Three-Year Florida Grant Program Successful in Educating Young Children

With more and more children attending licensed child-care centers, the Florida Health & Rehabilitation Services Child Day Care Licensure Program recognized, through its regulatory association with licensed child-care facilities, a unique opportunity to reach and educate this young, at-risk group of children.

Therefore, a program of child passenger safety education was initiated through a grant funded by the Florida Bureau of Public Safety Management. The stated goal was to reduce serious injury and fatalities to Florida's young children as a result of improper, or lack of, seat belt and car restraint use.

The HRS Child Day Care Licensure Program, responsible for licensing child-care facilities in 53 counties, established a mechanism to bring the program to young children. The target group was Florida's 5,000 licensed child-care facilities representing over 400,000 children and their families.

This special passenger safety education program featured BUCKLEBEAR¨, a friendly and furry character who has had considerable experience and great success in making buckling up fun for children. Through this special program, every licensed child-care facility in the state received a BUCKLEBEAR Passenger Safety starter kit.

The basic instructional materials were designed for easy use. The kit consisted of a lesson guide with simple activities, a copymaster set of activitity pages coordinated with the lesson guide, a story book and set of posters, pattern guides for a stuffed BUCKLEBEAR and flannel board figures, parking lot sign, hand puppet, and special information pages for parent/caregivers.

In addition to the 5,000 in-classroom facilities, other resource centers were set up containing BUCKLEBEAR lap puppets, audio tapes, puzzle, videos, coloring books, and additional parent information. These materials could be checked out on a lending-library principle. Also, a visit from a bigger-than-life-size BUCKLEBEAR could be scheduled from resource centers to provide transportation safety demonstrations directly to children. With these materials, child-care facilities made passenger safety a part of their daily program and everyone had fun.

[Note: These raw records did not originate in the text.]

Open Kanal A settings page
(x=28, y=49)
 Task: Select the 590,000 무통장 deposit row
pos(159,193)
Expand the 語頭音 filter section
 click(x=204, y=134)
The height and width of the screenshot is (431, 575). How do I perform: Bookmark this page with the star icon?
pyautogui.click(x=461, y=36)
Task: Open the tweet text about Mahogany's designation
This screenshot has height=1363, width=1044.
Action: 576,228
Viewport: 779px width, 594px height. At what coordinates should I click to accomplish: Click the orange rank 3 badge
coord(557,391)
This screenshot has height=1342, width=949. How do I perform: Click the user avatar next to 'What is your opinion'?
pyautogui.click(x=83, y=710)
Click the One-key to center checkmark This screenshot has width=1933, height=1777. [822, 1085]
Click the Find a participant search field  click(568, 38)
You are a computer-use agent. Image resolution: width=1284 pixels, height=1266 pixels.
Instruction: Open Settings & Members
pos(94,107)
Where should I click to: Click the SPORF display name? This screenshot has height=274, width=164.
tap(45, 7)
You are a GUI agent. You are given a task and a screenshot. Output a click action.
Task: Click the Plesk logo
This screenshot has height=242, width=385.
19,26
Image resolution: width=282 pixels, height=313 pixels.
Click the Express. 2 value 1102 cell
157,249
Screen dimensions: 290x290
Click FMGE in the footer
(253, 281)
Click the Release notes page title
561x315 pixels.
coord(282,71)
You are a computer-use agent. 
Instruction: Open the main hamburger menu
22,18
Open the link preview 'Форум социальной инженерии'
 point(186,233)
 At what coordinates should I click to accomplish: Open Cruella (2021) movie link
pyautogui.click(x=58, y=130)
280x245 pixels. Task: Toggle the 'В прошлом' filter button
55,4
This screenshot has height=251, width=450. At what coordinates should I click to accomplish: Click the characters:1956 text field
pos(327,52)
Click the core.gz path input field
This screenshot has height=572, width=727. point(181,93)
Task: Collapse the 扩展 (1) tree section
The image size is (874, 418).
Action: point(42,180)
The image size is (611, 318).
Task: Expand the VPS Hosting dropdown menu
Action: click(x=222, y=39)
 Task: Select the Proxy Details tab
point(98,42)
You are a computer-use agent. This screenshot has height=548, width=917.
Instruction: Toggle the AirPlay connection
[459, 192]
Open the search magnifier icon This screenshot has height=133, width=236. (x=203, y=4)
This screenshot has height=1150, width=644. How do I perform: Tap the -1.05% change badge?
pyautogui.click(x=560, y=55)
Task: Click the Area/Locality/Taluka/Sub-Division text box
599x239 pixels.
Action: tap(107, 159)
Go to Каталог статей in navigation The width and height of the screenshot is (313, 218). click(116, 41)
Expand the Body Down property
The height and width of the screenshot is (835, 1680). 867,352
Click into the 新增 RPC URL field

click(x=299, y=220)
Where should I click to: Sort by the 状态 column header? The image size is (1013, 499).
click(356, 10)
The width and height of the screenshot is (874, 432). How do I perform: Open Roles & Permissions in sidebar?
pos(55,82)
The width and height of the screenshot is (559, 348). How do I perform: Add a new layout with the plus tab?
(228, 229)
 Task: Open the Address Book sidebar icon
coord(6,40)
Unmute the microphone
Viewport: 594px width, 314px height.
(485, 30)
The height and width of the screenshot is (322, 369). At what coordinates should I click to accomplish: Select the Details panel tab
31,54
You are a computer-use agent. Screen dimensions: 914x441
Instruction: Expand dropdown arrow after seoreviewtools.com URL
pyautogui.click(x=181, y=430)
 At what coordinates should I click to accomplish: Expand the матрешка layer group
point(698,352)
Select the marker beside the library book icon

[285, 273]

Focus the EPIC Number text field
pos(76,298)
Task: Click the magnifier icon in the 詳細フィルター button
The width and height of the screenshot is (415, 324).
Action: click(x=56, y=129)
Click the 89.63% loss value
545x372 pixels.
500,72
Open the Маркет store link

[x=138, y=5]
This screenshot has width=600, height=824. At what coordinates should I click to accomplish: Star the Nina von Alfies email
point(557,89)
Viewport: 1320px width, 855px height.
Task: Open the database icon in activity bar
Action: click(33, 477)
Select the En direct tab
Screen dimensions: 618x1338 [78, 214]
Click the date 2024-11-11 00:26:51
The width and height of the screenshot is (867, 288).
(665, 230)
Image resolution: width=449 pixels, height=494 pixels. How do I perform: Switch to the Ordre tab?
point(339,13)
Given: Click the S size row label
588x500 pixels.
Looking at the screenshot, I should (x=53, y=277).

The results of the program were outstanding. Actual evaluations from each county surveyed showed increases in seat-belt use. As one example:

Broward County Pilot Project (Five facilities)
 
Facility 1 Pre-survey usage 83%
 Post-survey usage 94%
 
Facility 2 Pre-survey usage 23%
 Post-survey usage 53%
 
Facility 3 Pre-survey usage 60%
 Post-survey usage 75%
 
Facility 4 Pre-survey usage 63%
 Post-survey usage 78%
 
Facility 5 Pre-survey usage 88%
 Post-survey usage 99%

Ninety-one percent of the presenters surveyed indicated that based on observation and remarks from parents, the children increased their safety belt and child restraint usage. In the survey, many positive remarks were made. Here is a small sample:

Parents tell me the children are enthusiastic and are the ones to initiate the use of seat belts [teacher].
One parent who did not provide a child restraint said her child asked where his car seat was, and told her BUCKLEBEAR said he had to have one.
A child said, "Please buckle me up. Don't drive unless I'm in a seat belt."
Another child said, "I can't hang out the window anymore!"
Parents stated that children continued to remind them of BUCKLEBEAR's safety rules.
Children buckled their stuffed animals into car seats.
Children were less resistant about being in car seats.
Children reminded their parents and grandparents to buckle up, and told them that it is a law.

Child-care professionals were the cornerstone of Florida's effort to keep children safe while riding in cars, and licensed professionals had all the support possible to make a difference.